▶ Directions for this task
Transcribe the passage below on cervical biopsy training between "The World Health" and "and managing complications.", inclusive.

▶ Text segment
Surgical training needs to evolve in line with the legislated restriction of trainee doctors’ working hours and patient safety concerns. Medical regulatory bodies have identified a reduction in exposure to clinical procedures after these working time restrictions and have highlighted the importance of innovative methods of training.1 Evidence suggests that procedural skills can be learned through the use of simulation models,2–5 but the fidelity or “realism” of the models can vary widely, depending on cost and ethical implications. These repercussions have led to the development of low-fidelity models.6,7 Grober et al2 (2004) undertook a randomized control trial of 50 novice surgical residents who had hands-on training with either high- or low-fidelity models and found no significant difference (t38 = 1.16, P = 0.25) in the acquisition of technical skill when objectively assessed on the high-fidelity models.
Cervical biopsy is a diagnostic technique that should be undertaken when a recognizably atypical cervical lesion is visualised.8 The positive predictive value for invasion after cervical punch biopsy has been quoted at 83%,9 whereas cytology has a positive predictive value of 56%.10 Undertaking a cervical biopsy in a gynecology outpatient setting will therefore improve diagnostic yield and reduce time between presentation and treatment of a cervical cancer.
The World Health Organization reports that worldwide cervical cancer is the second commonest female cancer11 and all grades of gynecology trainees will review referrals for “a suspicious cervix” or irregular bleeding patterns. Major complications such as inpatient admission for bleeding are rare consequences of cervical biopsy, but an understanding and application of hemostatic measures is required, particularly in cases of frank malignancy. A prospective observational study12 found that 79% of women reported bleeding, of whom 21.4% described severe bleeding, after the procedure. Learning this procedure is therefore a valuable use of training time because correct technique is vital for completing the biopsy and managing complications.
Training for gynecology residents to undertake minor cervical procedures follows the old adage of “learning by doing,” which because of the invasiveness of the procedure is becoming less acceptable to women.13,14 The use of a simulation model to teach cervical biopsy will optimize patient safety by obtaining this basic skill away from the clinical environment, thereby improving patient safety and experience.
Studies looked at the learning curve and training aspects of colposcopy using high-fidelity models compared with clinical performance in the colposcopy setting and found that competence levels were comparable, as was educational value.3,15 However, no studies to date have looked at low-fidelity models to teach cervical punch biopsies. Low-fidelity sourcing could provide a cost-effective training alternative, which will help achieve educational competencies without compromising patients.
This study describes the construction of a low-fidelity cervical biopsy model and its value as an educational training model.

▶ Records
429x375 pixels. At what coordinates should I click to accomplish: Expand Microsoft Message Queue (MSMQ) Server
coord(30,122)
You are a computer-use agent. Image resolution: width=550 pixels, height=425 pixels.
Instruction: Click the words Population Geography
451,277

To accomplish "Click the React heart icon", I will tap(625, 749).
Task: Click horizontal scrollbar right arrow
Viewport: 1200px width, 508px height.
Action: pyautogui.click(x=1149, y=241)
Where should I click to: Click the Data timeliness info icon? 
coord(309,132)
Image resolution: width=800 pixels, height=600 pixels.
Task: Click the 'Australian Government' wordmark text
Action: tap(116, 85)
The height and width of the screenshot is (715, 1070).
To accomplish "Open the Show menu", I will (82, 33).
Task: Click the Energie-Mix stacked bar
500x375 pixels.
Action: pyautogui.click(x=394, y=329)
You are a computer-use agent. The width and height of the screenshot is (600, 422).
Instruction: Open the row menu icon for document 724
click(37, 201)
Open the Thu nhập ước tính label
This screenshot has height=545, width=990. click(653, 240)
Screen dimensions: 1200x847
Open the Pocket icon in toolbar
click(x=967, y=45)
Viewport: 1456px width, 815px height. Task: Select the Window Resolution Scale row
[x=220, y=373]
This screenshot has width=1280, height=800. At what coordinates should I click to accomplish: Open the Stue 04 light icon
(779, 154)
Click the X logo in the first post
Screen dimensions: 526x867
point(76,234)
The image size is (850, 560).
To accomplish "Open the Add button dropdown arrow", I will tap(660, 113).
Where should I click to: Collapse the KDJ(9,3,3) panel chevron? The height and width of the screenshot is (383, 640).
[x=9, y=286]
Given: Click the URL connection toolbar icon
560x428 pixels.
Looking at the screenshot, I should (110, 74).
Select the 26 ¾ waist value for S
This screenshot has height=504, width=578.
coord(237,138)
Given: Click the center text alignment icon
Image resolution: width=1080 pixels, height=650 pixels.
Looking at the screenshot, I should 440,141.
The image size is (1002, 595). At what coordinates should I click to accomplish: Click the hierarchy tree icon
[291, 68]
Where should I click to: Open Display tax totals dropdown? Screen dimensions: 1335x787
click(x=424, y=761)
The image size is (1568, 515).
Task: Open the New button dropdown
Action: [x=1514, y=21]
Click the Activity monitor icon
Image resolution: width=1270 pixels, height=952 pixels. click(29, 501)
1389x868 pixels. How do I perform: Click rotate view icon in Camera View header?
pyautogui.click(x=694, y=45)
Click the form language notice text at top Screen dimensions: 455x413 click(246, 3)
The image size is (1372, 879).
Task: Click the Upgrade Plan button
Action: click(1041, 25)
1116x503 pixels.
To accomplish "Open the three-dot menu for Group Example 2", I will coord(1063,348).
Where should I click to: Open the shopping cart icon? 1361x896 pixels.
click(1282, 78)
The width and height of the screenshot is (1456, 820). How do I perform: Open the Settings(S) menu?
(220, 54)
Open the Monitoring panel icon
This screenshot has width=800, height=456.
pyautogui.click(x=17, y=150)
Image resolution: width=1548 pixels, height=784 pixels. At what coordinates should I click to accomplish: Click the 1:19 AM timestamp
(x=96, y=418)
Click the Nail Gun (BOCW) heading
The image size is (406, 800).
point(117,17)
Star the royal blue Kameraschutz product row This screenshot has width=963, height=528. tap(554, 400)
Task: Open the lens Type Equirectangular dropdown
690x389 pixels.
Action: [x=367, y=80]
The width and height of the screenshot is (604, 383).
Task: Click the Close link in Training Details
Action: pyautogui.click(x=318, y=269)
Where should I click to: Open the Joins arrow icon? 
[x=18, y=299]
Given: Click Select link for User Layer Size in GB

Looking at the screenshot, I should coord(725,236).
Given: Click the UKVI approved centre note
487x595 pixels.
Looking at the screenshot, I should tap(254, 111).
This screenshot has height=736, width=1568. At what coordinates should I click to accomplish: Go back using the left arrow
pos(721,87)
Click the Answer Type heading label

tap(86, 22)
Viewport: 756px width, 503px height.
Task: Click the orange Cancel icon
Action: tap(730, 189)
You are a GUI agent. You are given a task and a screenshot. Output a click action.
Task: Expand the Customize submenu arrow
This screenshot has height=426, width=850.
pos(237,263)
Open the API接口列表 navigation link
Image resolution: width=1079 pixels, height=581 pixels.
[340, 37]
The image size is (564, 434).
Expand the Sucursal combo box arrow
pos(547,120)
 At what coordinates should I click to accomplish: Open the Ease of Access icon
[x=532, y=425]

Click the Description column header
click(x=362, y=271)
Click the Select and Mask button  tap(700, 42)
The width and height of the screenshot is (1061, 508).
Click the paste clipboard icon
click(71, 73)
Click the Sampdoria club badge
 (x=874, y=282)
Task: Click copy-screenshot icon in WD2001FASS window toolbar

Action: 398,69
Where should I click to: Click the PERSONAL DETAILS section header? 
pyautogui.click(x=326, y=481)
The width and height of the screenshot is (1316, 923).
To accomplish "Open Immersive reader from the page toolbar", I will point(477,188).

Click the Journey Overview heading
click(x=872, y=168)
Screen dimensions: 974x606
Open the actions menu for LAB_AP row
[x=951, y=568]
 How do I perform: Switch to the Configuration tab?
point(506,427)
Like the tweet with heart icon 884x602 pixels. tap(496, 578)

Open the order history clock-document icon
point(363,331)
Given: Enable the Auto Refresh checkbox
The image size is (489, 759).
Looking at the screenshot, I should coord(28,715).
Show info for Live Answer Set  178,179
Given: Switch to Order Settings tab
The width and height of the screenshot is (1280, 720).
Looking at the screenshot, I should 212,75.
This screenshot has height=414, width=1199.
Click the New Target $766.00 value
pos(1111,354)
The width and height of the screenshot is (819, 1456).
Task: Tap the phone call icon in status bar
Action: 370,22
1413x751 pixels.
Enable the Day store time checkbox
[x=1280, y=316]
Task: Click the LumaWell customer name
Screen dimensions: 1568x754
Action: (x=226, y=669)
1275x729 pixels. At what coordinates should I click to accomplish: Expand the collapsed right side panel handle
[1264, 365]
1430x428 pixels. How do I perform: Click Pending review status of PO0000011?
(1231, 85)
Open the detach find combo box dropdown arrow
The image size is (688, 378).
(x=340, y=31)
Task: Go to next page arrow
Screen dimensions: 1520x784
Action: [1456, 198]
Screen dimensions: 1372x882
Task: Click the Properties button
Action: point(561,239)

▶ Solution to this task
The World Health Organization reports that worldwide cervical cancer is the second commonest female cancer11 and all grades of gynecology trainees will review referrals for “a suspicious cervix” or irregular bleeding patterns. Major complications such as inpatient admission for bleeding are rare consequences of cervical biopsy, but an understanding and application of hemostatic measures is required, particularly in cases of frank malignancy. A prospective observational study12 found that 79% of women reported bleeding, of whom 21.4% described severe bleeding, after the procedure. Learning this procedure is therefore a valuable use of training time because correct technique is vital for completing the biopsy and managing complications.